Suppose $F(x,y)=0$ if $x+y<2016$ and $F(x,y)=1$ if $x+y>2016$. Prove that $F$ is not a bivariate cumulative distribution function.

My attempt:

$F(1008+\varepsilon,1008+\varepsilon)+F(1008,1008)-F(1008,1008+\varepsilon)-F(1008+\varepsilon,1008)=1+F(1008,1008)-1-1=F(1008,1008)-1$ which is actually $P(X\in[1008,1008+\varepsilon],Y\in[1008,1008+\varepsilon])$ if we suppose that $F$ is indeed a d.f.

But this probability being non-negative, it follows that $F(1008,1008)=1$. But this means that $P(X\in[1008,1008+\varepsilon],Y\in[1008,1008+\varepsilon])=0$ for ANY $\varepsilon>0$.

This indeed means that $X\leq1008$,or $Y\leq1008$. But $F(1008,1008)=1$ also implies that both $X\leq1008,Y\leq1008$. But notice that we never really used the numbers $1008$ and $1008$ anywhere, we only used that $1008+1008=2016$. In fact, the whole thing could have been done analogously with $a,b$ instead of $1008,1008$ under the constraint that $a+b=2016$. So, similar arguments would have implied that $X\leq a,Y\leq b$ for all $a,b$ such that $a+b=2016$.

So consider $a_n=-n$ and $b_n=2016+n$. Arguments above show that $X\leq -n,Y\leq 2016+n$ for all $n$, so taking limit as $n\to\infty$ we have, $X\leq-\infty$. Oppositely taking $a_n=2016+n,b_n=-n$ we would have $Y\leq -n$ for all $n$ and hence $Y\leq-\infty$. Both of these are true and hence $X,Y$ cannot be random variables, contradicting the existence of $F$ as a d.f.

Is it right?

  • $\begingroup$ The last paragraph seems a little unclear to me.
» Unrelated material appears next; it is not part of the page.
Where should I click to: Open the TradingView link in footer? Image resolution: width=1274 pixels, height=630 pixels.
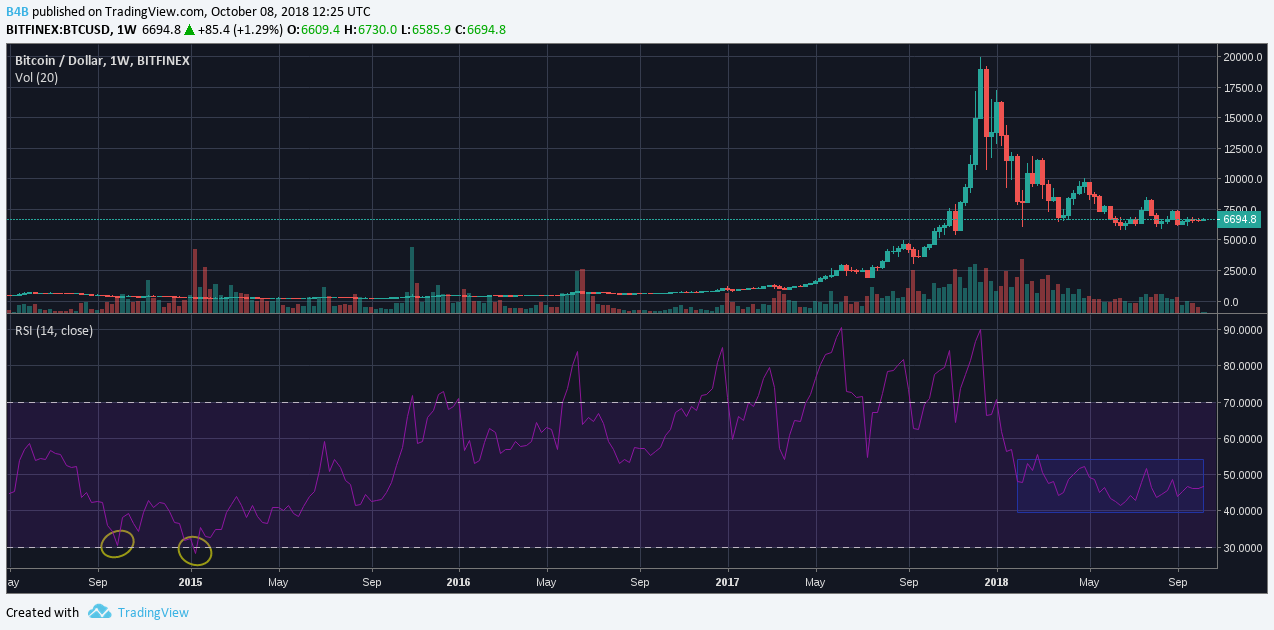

It seems you have taken the fact that $X\leq a$ OR $Y\leq b$ and have reinterpreted it as $X\leq a$ AND $Y\leq b$. In fact the joint distribution $X=Y=1008$ satisfies $X\leq a$ or $Y\leq b$ for all $a+b=2016$, although (for other reasons) it does not have the given $F$ as its cdf. $\endgroup$
    – David K
    Mar 7, 2015 at 14:36
  • $\begingroup$ You are correct. So as i have found that for a certain sequence X is less than any real number , maybe i can immediately conclude that X cannot be a real number and hence the bivariate cdf does not make sense. $\endgroup$ Mar 8, 2015 at 3:18
  • $\begingroup$ Except that you never showed that $X$ is less than any real number. You showed that $X$ cannot be greater than $2016-Y$. That is a very different thing, because if this were a legitimate cdf, then $X$ could be (for example) $100$, provided it is possible that $Y \leq 1916.$ $\endgroup$
    – David K
    Mar 8, 2015 at 3:25
  • $\begingroup$ I do not quite get you. Pardon my stupidity please. But I did show that $X$ is less than any real number; considering the sequence $a_n=-n$. I have shown that whenever $a+b=2016$ we must have $X\leq a$ and $Y\leq b$. So take $a_n=-n$ which gives $X\leq-\infty$. Where is the flaw, according to you? $\endgroup$ Mar 8, 2015 at 15:56
  • $\begingroup$ Why take $a_n = -n$? Why not $a_n = n$? Conversely, consider the joint distribution $W\sim N(0,1)$ and $Z\sim N(0,1)$ where $W = -Z$. This also obeys the rule that you can always write $a + b = 2016$ with $W \leq a$ and $Z \leq b$. If you set $a_n = -n$ you can "prove" that $W \leq -\infty$ with logic just as valid as your "proof" that $X \leq -\infty$; the only difference is that in the case of $X$ there are other reasons that coincidentally show that $X$ cannot have a random distribution. $\endgroup$
    – David K
    Mar 8, 2015 at 19:51

1 Answer 1


Here is a simpler approach:

Note that $P ( (x_1,x_2] \times (y_1, y_2]) = F(x_2,y_2)-F(x_2,y_1)-F(x_1,y_2)+F(x_1,y_1)$

If we let $A=(0,2000]^2$ and $B= A + \{(-5000,5000)\})$, then $A,B$ are disjoint but we have $P A =1, PB = 1$, which is impossible.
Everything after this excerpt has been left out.